ABOUT THIS TASK: Transcribe the tail of the listing: start at the line containing "Task: Click the green Del share button" and stop after the last line, keeping every character as is and adding nothing.

RECORDS PROVIDED:
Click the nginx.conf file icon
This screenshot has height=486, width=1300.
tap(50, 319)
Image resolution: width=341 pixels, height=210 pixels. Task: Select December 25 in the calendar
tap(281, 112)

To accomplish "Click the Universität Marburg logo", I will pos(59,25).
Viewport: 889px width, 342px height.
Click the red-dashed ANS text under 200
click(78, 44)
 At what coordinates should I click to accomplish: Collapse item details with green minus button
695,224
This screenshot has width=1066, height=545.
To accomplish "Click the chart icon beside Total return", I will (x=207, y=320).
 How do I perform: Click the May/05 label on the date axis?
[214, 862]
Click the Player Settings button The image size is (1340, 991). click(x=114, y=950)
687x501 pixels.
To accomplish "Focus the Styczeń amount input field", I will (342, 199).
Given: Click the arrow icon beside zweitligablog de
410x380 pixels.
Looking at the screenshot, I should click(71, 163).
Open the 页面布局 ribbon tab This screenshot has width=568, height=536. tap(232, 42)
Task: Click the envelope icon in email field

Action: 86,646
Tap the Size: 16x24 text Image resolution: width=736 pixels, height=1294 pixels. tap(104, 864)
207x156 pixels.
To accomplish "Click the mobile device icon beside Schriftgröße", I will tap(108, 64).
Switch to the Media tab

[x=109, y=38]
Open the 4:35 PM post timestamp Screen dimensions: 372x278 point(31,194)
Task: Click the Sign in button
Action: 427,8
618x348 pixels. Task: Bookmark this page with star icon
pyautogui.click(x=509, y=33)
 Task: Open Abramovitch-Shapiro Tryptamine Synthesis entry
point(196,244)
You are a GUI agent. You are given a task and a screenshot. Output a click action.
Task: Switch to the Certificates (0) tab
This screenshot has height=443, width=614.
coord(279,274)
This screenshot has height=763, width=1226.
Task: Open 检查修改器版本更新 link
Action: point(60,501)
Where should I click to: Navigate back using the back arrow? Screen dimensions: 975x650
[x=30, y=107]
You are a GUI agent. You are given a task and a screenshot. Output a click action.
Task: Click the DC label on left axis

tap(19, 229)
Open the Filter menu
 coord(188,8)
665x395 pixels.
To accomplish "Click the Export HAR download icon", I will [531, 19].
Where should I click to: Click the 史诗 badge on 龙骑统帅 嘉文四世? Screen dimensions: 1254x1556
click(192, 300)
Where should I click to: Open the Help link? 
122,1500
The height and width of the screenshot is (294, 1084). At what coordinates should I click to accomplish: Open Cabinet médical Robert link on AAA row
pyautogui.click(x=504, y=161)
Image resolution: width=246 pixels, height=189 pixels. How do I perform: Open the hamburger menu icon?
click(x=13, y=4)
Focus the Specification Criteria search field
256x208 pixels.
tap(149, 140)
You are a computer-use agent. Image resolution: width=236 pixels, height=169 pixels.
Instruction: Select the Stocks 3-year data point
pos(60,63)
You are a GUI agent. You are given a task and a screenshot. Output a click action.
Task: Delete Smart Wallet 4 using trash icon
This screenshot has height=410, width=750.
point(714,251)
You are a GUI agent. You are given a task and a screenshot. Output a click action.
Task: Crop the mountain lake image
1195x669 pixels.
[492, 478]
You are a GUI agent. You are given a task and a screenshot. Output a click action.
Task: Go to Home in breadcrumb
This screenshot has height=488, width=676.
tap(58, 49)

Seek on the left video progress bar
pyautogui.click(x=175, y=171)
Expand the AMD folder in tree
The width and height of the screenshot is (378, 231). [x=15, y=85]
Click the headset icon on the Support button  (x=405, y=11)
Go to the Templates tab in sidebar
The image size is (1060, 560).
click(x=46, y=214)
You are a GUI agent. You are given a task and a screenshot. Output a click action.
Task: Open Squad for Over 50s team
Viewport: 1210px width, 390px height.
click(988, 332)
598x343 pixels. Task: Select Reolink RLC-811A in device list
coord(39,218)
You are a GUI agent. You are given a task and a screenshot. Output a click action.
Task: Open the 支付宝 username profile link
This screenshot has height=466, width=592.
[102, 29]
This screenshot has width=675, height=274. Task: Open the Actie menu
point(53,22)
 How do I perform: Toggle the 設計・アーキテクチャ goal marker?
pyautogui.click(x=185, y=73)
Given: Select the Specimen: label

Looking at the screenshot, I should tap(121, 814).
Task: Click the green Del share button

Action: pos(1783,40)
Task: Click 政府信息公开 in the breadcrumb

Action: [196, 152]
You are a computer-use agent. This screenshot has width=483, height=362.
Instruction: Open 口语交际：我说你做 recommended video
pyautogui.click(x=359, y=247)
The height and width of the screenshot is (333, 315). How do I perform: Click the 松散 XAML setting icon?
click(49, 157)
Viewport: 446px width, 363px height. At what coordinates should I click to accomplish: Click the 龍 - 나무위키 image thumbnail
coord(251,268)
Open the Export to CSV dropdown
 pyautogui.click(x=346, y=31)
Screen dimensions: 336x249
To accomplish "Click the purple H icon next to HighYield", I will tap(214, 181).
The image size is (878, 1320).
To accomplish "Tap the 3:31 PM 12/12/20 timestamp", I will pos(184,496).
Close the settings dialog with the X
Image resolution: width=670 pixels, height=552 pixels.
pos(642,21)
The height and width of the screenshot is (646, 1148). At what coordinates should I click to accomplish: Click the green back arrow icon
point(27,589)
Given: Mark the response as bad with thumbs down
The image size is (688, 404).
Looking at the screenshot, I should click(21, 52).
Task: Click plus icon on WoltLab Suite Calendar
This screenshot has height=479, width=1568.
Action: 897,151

EXERCISE SOLUTION:
Task: Click the green Del share button

Action: pos(1783,40)
Task: Click 政府信息公开 in the breadcrumb

Action: [196, 152]
You are a computer-use agent. This screenshot has width=483, height=362.
Instruction: Open 口语交际：我说你做 recommended video
pyautogui.click(x=359, y=247)
The height and width of the screenshot is (333, 315). How do I perform: Click the 松散 XAML setting icon?
click(49, 157)
Viewport: 446px width, 363px height. At what coordinates should I click to accomplish: Click the 龍 - 나무위키 image thumbnail
coord(251,268)
Open the Export to CSV dropdown
 pyautogui.click(x=346, y=31)
Screen dimensions: 336x249
To accomplish "Click the purple H icon next to HighYield", I will tap(214, 181).
The image size is (878, 1320).
To accomplish "Tap the 3:31 PM 12/12/20 timestamp", I will pos(184,496).
Close the settings dialog with the X
Image resolution: width=670 pixels, height=552 pixels.
pos(642,21)
The height and width of the screenshot is (646, 1148). At what coordinates should I click to accomplish: Click the green back arrow icon
point(27,589)
Given: Mark the response as bad with thumbs down
The image size is (688, 404).
Looking at the screenshot, I should click(21, 52).
Task: Click plus icon on WoltLab Suite Calendar
This screenshot has height=479, width=1568.
Action: 897,151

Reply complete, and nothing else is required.